Making house a home: a crafty idea

Thank you all for your sweet comments on my last post. That moment really took the wind out of my sails, the feedback wasn't helpful, polite, or kind, but rather attacked my ability to fit in with Kiwi culture. Or should I say, certain peoples narrow-minded view of Kiwi culture, and how I'm too this and that to really get it, and how it must be because I'm American (either forgetting I'm Canadian, or too confused to just say North American.) Seems like some of my colleagues really want to know more about my life and expect me to open up about my weekends and who I really am (because they think I'm too professional and reserved) without realising that maybe I don't want to share with them. (My view is that I'd do this if I wanted to, not because I'm inept, or oblivious to culture. Alas, I don't want to rant anymore, because I could talk in circles on this topic, especially how one could be a professional in a professional business. These are work people, some of whom are my friends, but mostly not, so I can't get hung up on this.)
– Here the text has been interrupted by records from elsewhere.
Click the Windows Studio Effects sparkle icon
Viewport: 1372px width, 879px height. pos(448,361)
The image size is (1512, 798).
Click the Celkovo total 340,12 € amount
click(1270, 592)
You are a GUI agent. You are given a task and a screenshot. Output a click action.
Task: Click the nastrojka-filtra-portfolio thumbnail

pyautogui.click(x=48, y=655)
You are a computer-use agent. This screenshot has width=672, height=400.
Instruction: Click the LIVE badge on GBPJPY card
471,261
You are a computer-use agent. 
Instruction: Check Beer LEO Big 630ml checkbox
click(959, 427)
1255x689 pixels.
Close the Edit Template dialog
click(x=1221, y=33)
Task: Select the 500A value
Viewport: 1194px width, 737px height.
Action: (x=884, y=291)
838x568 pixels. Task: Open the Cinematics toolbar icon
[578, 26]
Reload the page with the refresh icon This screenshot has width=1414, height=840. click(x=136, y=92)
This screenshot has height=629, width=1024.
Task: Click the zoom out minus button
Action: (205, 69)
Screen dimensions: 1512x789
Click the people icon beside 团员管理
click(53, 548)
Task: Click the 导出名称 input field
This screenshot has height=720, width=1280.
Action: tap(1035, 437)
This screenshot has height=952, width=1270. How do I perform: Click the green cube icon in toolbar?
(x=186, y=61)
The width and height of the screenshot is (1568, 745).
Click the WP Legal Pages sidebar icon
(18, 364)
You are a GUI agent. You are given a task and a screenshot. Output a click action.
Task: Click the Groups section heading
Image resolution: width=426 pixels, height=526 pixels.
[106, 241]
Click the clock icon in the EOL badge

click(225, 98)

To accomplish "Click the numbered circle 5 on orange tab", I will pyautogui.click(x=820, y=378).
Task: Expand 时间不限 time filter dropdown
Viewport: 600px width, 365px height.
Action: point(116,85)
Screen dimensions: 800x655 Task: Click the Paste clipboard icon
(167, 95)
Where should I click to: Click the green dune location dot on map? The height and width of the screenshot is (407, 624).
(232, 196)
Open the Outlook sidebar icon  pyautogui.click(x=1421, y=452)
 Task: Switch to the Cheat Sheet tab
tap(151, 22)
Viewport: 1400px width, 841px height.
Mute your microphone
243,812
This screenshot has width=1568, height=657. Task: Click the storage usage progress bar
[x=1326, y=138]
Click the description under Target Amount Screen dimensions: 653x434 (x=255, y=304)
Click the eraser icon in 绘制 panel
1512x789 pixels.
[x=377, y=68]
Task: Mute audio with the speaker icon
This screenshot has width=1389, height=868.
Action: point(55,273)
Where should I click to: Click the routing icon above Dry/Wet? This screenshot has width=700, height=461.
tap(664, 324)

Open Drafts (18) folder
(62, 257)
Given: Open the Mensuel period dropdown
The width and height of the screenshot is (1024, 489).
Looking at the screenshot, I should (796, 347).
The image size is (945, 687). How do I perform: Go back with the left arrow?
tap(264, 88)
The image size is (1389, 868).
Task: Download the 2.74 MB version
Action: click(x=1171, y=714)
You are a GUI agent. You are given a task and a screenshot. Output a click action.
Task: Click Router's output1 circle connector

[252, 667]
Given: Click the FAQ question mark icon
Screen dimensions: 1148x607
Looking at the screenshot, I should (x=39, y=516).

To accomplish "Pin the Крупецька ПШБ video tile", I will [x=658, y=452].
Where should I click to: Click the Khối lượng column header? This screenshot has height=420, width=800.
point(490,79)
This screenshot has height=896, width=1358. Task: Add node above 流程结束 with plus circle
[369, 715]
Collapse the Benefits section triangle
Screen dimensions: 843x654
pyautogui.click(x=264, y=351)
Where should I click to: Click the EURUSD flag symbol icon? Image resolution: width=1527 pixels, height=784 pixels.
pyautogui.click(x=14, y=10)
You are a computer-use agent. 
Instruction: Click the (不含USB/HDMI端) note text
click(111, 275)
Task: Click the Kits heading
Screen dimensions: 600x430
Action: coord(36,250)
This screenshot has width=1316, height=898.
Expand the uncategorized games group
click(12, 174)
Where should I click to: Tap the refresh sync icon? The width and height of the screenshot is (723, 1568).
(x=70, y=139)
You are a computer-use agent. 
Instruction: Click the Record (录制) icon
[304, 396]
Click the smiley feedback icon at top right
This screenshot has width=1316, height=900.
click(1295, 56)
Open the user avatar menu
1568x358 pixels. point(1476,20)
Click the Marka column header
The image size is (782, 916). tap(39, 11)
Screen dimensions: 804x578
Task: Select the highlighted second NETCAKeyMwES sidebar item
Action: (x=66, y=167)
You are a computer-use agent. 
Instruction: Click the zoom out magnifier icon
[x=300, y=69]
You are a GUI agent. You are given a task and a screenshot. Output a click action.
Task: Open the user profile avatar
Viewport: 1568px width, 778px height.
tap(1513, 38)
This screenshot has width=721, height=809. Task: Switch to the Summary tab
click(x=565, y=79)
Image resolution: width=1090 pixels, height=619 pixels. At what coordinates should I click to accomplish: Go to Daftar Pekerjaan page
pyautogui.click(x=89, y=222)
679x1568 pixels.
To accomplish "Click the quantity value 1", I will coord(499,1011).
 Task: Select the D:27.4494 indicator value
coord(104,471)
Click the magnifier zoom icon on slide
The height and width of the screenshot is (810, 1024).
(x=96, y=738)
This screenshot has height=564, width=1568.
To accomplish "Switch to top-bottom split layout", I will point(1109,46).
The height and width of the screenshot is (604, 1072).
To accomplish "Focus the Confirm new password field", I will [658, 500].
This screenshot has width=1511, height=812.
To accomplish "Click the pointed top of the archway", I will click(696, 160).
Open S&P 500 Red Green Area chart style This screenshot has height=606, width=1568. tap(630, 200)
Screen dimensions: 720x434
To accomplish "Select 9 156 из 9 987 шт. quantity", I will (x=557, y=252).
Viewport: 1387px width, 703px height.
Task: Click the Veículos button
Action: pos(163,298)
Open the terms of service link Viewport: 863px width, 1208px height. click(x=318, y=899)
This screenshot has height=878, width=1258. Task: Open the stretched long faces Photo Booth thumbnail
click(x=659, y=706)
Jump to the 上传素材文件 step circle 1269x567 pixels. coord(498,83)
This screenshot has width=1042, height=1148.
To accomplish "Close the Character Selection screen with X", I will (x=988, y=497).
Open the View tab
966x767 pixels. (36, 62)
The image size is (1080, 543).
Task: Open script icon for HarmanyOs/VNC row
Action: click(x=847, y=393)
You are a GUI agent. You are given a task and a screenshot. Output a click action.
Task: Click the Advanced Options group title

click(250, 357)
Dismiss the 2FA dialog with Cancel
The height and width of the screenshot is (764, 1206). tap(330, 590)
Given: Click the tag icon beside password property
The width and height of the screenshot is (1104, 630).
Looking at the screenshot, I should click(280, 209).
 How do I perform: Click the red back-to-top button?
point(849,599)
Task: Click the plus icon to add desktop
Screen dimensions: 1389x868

Anyways, I've picked myself up, realising moving oneself around the world to a new country will be met with crisitism I suppose (maybe how you dress, or talk - because we all know I don't sound like I'm from here.) It's easy to judge others - I'm sure we've all done it, but we always know better. I love New Zealand, love the culture, and love my friends that I've welcomed into my world. I'll never be a Kiwi, I'm a proud Canadian who's been fortunate enough to move around fitting each new place into my life. And I'm smart enough to know I'm fitting in just fine. So I'm back with a brighter attitude, one that isn't woe-is-me life is tough because it's not. Life is grand here, and I'm loving it.

In other news, slowly achieving operation making house a home. Here's a quick craft that's been on my must-do list for over a year now.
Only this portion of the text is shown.